Investor interest extends to real estate in the UK, which has always been of interest to Hongkongers for the purposes of investment and emigration.
Wong says that home prices in the UK have been hovering at low levels due to the Brexit uncertainties, currency risks and tax hikes proposed by Prime Minister Boris Johnson.
Under Johnson's proposal, the rate of National Insurance payroll taxes paid by both workers and employers will rise by 1.25 percentage points, with the same increase also applied to the tax on shareholder dividends.
The measure is expected to raise as much as 12 billion a year.
In light of low housing prices, Wong says that UK assets are worth investing in, from a long-term perspective.
NOT THAT FAST
But the trigger point of revaluation remains out of sight, which means those who invest in the UK have to wait for a longer time to make a profit.

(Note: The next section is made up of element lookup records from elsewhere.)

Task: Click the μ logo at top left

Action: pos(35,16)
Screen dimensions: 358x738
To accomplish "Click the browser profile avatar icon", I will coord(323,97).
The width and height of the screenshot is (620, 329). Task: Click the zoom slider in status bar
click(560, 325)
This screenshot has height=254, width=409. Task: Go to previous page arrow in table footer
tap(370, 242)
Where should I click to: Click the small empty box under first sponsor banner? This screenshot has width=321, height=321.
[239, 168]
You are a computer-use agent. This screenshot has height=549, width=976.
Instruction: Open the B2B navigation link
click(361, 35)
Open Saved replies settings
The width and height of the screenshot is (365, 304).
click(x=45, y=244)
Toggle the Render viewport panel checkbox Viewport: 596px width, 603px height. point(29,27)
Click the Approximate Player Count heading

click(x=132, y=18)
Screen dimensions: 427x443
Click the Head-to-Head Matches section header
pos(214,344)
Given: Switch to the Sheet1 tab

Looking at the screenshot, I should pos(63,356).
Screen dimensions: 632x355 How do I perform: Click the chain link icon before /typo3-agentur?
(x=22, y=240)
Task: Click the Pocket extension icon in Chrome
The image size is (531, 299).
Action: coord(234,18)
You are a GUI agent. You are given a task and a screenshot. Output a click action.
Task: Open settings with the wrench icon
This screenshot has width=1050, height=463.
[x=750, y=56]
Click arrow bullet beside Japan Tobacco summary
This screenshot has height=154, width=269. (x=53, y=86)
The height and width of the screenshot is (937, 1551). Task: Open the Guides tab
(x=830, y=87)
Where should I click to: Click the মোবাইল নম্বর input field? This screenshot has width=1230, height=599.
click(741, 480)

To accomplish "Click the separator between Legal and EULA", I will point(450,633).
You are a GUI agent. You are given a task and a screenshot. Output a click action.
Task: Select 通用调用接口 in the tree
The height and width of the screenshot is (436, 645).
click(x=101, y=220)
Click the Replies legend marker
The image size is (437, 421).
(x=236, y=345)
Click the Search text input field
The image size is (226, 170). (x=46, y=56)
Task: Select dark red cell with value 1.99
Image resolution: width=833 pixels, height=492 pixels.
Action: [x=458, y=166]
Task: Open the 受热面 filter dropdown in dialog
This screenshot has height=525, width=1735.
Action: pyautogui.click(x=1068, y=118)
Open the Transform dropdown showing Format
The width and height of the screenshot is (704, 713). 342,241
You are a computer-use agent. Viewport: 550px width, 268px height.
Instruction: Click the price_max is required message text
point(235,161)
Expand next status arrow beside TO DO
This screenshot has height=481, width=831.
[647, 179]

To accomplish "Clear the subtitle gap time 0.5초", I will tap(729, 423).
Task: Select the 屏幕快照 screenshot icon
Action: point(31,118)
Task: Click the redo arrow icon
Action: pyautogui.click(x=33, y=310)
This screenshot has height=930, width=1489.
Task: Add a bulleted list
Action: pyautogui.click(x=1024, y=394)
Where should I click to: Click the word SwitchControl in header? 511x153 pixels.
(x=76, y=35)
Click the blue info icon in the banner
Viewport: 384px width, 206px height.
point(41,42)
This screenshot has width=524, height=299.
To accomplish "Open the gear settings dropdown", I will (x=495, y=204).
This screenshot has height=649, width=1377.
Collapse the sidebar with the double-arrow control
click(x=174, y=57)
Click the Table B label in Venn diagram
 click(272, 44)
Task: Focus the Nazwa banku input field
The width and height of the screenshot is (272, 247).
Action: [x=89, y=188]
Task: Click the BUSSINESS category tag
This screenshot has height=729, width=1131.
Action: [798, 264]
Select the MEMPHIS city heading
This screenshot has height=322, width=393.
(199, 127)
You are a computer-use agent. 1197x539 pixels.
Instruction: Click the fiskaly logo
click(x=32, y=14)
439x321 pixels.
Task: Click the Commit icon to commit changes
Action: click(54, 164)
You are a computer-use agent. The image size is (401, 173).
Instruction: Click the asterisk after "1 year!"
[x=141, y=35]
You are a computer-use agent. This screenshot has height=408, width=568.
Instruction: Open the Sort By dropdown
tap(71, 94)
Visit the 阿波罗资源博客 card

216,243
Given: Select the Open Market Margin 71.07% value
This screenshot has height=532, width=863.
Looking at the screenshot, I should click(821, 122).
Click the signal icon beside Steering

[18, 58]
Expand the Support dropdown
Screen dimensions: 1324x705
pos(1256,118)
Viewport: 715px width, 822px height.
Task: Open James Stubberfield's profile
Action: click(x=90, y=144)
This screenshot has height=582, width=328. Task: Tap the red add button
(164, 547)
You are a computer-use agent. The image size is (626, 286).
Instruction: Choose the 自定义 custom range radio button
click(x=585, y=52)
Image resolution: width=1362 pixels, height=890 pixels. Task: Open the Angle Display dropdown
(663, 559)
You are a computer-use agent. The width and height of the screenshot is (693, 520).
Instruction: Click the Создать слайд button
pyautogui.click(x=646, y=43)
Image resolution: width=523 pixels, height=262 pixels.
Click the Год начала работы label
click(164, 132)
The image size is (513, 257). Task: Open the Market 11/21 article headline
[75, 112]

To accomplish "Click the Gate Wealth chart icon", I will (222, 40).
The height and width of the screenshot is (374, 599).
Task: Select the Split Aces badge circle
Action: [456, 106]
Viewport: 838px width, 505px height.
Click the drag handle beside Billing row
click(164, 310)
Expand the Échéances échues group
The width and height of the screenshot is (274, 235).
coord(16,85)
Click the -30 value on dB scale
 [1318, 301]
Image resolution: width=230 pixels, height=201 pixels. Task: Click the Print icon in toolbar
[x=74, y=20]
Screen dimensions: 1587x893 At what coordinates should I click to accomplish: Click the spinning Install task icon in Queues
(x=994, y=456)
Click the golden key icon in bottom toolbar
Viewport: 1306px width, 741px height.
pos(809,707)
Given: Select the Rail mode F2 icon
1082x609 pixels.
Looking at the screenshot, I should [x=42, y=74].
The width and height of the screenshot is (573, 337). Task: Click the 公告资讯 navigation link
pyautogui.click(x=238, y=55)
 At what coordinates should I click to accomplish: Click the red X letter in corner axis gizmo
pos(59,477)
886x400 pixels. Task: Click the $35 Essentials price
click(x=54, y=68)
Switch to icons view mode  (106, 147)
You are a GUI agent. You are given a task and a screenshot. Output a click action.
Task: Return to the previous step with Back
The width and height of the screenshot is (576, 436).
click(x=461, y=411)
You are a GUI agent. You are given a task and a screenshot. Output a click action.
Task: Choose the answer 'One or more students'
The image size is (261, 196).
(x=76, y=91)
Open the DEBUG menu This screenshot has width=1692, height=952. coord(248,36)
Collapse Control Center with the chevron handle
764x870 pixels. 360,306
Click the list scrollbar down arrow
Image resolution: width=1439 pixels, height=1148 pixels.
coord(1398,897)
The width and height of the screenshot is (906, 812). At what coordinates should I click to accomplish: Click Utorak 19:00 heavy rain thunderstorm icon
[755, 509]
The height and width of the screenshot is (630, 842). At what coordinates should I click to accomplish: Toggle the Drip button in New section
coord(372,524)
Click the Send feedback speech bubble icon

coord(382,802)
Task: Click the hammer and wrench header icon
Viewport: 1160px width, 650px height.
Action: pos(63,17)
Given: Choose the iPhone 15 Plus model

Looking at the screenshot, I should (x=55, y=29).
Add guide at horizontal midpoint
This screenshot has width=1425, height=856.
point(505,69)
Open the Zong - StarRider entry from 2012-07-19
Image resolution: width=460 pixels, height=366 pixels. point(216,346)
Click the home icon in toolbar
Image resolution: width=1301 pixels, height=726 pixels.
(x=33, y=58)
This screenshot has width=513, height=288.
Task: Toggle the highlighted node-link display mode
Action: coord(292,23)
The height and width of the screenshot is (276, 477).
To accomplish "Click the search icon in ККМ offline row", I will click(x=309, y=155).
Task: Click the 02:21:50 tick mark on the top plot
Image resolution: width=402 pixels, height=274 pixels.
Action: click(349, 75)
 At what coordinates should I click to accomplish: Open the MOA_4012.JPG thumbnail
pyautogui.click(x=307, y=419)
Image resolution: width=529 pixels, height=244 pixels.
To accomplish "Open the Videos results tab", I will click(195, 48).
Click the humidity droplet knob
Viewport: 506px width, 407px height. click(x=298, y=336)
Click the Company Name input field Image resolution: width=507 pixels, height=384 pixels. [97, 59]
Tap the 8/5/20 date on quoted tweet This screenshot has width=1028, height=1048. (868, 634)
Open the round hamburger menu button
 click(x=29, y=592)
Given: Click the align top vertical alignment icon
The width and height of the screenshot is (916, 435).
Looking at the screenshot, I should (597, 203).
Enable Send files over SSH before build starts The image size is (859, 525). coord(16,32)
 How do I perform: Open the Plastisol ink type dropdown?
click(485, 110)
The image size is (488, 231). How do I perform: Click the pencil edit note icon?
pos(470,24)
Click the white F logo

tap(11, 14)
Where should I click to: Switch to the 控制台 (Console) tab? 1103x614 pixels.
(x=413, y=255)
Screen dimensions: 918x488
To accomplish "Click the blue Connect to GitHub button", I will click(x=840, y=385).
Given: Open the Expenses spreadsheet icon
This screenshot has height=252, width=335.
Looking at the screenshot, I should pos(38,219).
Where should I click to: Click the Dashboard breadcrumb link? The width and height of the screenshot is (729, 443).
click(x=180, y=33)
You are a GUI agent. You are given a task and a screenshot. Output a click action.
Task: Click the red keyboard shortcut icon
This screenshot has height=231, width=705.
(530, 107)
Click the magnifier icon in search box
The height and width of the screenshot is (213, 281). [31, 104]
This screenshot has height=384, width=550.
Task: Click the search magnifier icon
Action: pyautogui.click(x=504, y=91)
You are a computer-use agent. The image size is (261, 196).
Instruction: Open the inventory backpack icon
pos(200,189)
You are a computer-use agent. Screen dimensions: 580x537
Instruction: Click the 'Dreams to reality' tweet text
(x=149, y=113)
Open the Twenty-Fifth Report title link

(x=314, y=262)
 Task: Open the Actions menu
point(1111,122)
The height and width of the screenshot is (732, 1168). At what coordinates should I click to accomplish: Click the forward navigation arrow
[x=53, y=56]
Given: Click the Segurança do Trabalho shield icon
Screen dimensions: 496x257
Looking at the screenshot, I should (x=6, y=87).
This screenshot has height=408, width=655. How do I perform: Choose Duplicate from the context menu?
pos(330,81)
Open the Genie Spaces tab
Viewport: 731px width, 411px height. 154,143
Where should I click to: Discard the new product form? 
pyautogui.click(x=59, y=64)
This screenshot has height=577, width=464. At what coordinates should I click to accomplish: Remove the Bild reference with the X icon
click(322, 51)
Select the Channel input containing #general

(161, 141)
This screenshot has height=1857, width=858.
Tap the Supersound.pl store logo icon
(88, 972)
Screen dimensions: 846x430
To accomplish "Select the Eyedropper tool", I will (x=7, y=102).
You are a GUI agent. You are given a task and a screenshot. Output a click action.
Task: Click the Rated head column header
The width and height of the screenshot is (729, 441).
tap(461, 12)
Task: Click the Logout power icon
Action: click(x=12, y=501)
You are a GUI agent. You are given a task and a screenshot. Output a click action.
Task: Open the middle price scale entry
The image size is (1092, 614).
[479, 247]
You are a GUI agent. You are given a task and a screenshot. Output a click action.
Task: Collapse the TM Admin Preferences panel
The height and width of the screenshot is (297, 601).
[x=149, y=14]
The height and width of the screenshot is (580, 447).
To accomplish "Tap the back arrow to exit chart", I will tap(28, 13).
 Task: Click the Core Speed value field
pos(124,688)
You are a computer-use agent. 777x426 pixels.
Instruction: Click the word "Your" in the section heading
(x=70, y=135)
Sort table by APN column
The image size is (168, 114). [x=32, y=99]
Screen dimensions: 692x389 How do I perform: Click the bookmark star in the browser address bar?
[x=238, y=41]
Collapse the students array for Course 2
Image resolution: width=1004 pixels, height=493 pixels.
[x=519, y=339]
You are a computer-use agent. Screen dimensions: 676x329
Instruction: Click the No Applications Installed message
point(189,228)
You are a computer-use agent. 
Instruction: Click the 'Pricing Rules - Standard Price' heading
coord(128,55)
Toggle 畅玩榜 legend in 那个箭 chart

Wong says that he is more optimistic about property in tier-one cities of the UK, such as London, adding that the upside for second-tier properties is limited.
Home prices in the UK rose 2.1 percent in August, the second-biggest growth that was seen in the past 15 years after a fall the month before, with the stamp duty holiday coming to an end.
Property purchases slumped 0.6 percent in July when a year-long exemption from stamp duty on the first 500,000 of a house purchase ended in England and Northern Ireland, a measure to jump-start the housing market after the coronavirus lockdown last year.
But the average price of a home was 248,900 in August, up by nearly 25,000 from a year ago and higher than the maximum tax relief of 15,000 offered by the stamp duty holiday.
The tax break has been extended until September 30, during which time homebuyers won't have to pay stamp duty on the first 250,000, but this is now coming to an end.
So, for those investors who are willing to go the long haul, analysts say, UK assets are definitely worth looking at.